• [What to work on]
All lines in the material below that contain "height" should be located and copied.

• [Data excerpts]
——————————

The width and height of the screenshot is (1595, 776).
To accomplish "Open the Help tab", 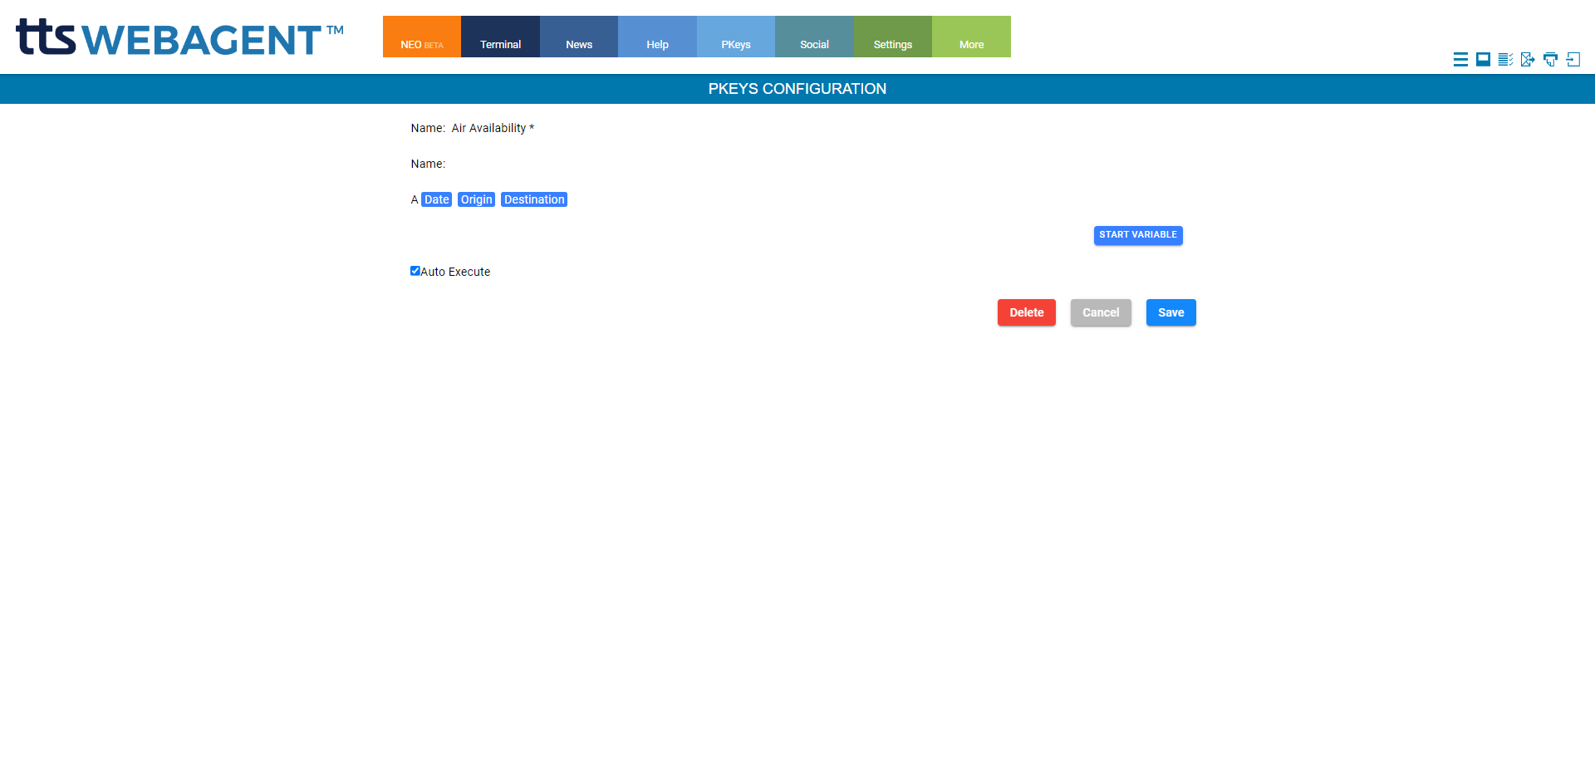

——————————

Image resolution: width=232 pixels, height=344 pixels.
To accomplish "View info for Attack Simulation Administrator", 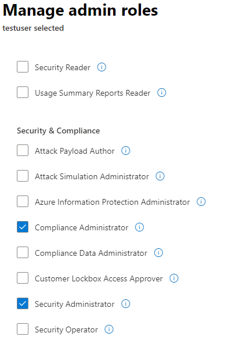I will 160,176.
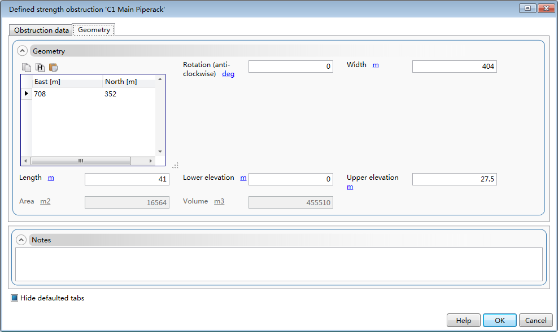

——————————

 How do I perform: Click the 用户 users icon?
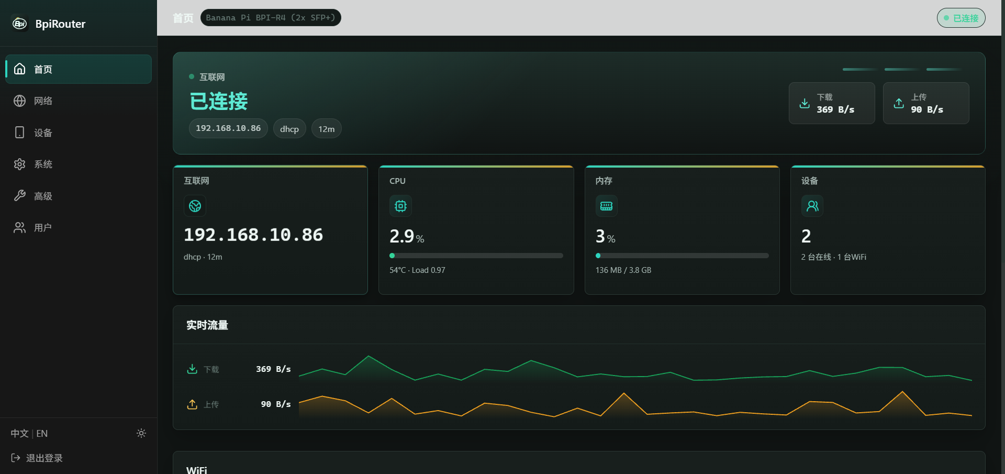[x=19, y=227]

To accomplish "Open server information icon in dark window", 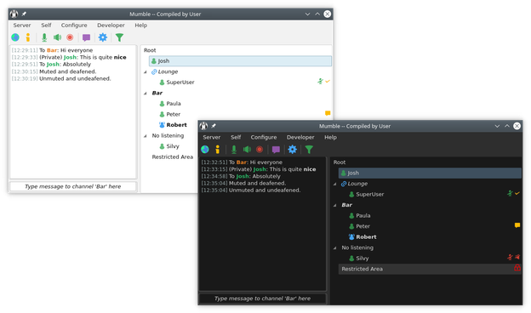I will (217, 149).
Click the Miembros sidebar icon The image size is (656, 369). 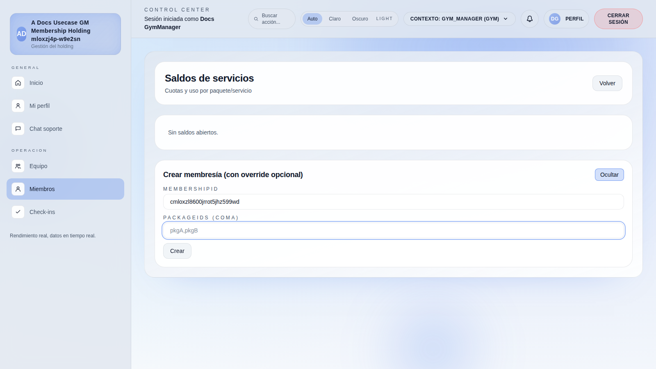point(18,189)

——————————

• [Result]
The width and height of the screenshot is (1595, 776).
Image resolution: width=232 pixels, height=344 pixels.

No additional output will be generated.